2022年11月22日 首相判断また後手に
葉梨康弘衆議院議員の法相辞任が急転直下に進行した。事実上の更迭になるが、野党は岸田首相の判断力を問題視している。国民の多くも一連の大臣辞任劇には懸念をもっていることであろう。 まさに岸田首相のリーダーシップが問われている。今回の件は死刑執行を命じる法務大臣が、笑い話の冗談で済む内容の発言ではない。首相は11日午前の参議院本会議で野党からの辞任要求に対して否定していた。だが数時間後には事実上の更迭判断をした。
葉梨前法相は辞任理由について、死刑という言葉を軽率に扱い、国民並びに法務省職員に不快な思いをさせ、国会日程にも影響を与え内閣にも迷惑をかけたとの事である。葉梨氏は10日夜には首相に出処進退を相談して、首相からは国民に説明責任を果たしていくようにとの指示であったとの事である。翌午前中は続投の意向を示していたが午後には辞任している。
首相判断の迷走ぶりは、繰り返される度に、比例して支持率低下に繋がっている。リーダーの優柔不断による影響は11日午後のアジア歴訪外交日程にも影響した。公明党幹部からは(閣僚更迭の迷走で外交を危ぶませるなど前代未聞)との声も上がっている。
12月10日に会期末を迎える国会は、政権運営に不透明感を増している。予算委員会に於いては旧統一教会問題、山際前経済再生相や葉梨前法務大臣の辞任をめぐる事案、直近では寺田大臣の事実上の更迭、首相の任命責任追及は必至であろう。それにとどまらず、秋葉復興相の政治資金の問題では釈明に追われている。自民党内でも辞任ドミノ後を懸念する声がある。与党国対委員の幹部からは、事態悪化の原因は官邸であるとの嘆きも出ている。

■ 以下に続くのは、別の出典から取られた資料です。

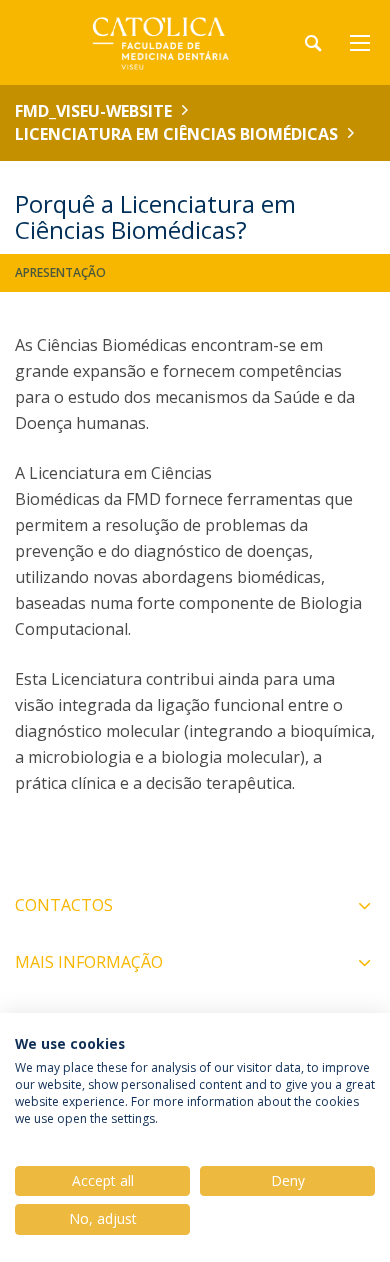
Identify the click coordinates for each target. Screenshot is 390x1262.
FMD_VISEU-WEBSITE (93, 111)
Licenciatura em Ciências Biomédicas (176, 134)
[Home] (140, 42)
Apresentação (60, 272)
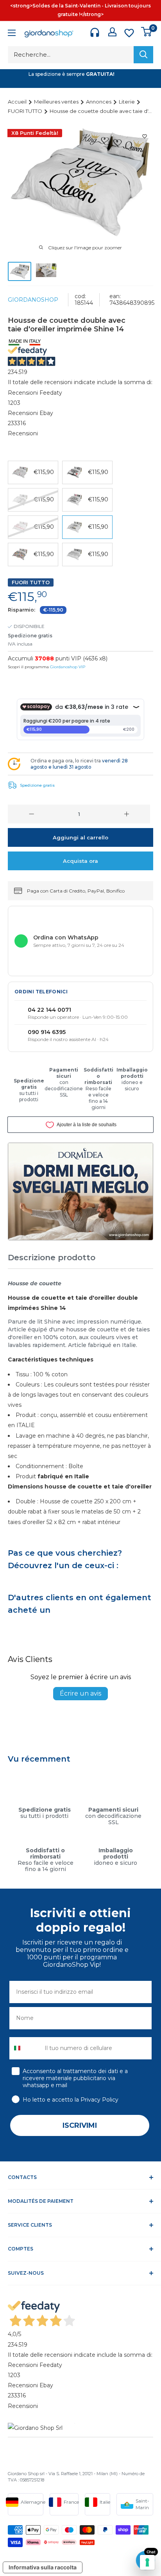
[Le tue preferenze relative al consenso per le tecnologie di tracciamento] (147, 2562)
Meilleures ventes (57, 101)
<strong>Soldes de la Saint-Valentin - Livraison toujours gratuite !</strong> (80, 10)
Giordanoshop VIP (67, 666)
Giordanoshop (33, 299)
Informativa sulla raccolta (43, 2567)
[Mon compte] (112, 31)
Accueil (18, 101)
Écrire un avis (80, 1693)
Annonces (99, 101)
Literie (127, 101)
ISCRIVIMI (80, 2125)
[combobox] (25, 2048)
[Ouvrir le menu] (12, 34)
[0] (147, 31)
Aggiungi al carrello (80, 837)
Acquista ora (80, 861)
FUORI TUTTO (25, 111)
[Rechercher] (143, 54)
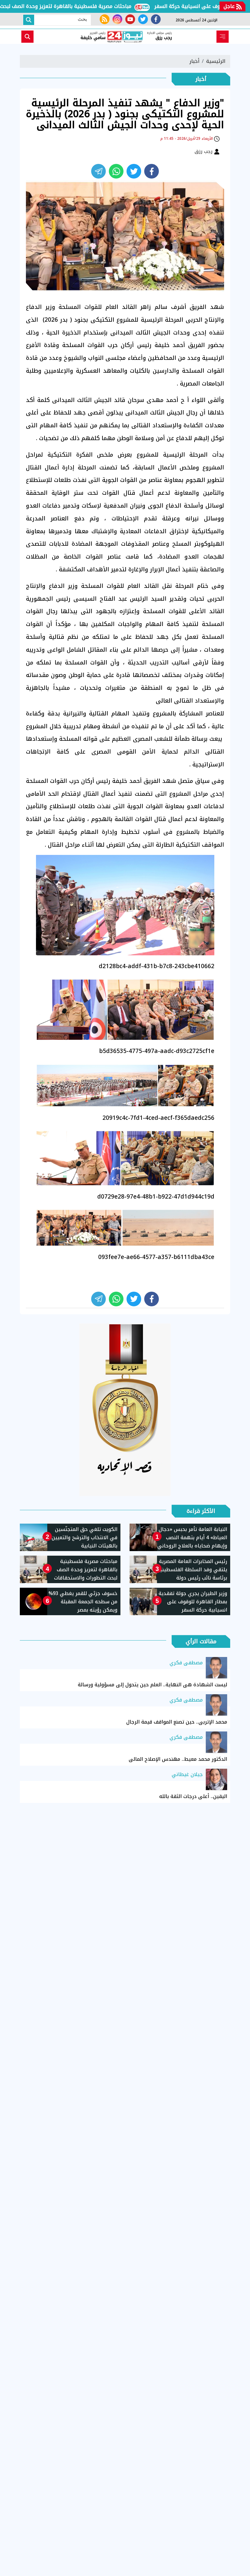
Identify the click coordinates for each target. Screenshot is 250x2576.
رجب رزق (204, 151)
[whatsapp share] (116, 171)
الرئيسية (215, 61)
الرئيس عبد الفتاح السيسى (110, 598)
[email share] (98, 171)
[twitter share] (134, 171)
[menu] (222, 37)
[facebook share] (151, 171)
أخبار (194, 61)
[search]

岸田首相は参議院選挙の勝利によって自ら衆議院を解散しない限り、暫く選挙が無いゴールデンタイムを手に入れた筈だった。本来の政権重要政策である物価高対策、安全保障など審議が目白押しであるが、受身の釈明に追われている現状で来年の統一地方選挙も心配される中、衆議院解散時期までささやかれる様になった。ある与党幹部からは短期政権で終わるのではと自虐的未来予想をしていたが、この様な事態に一番迷惑を受けるのは国民である。首相周辺の方々は軋轢が出ても公僕として何をすることが優先かを進言して頂きたい。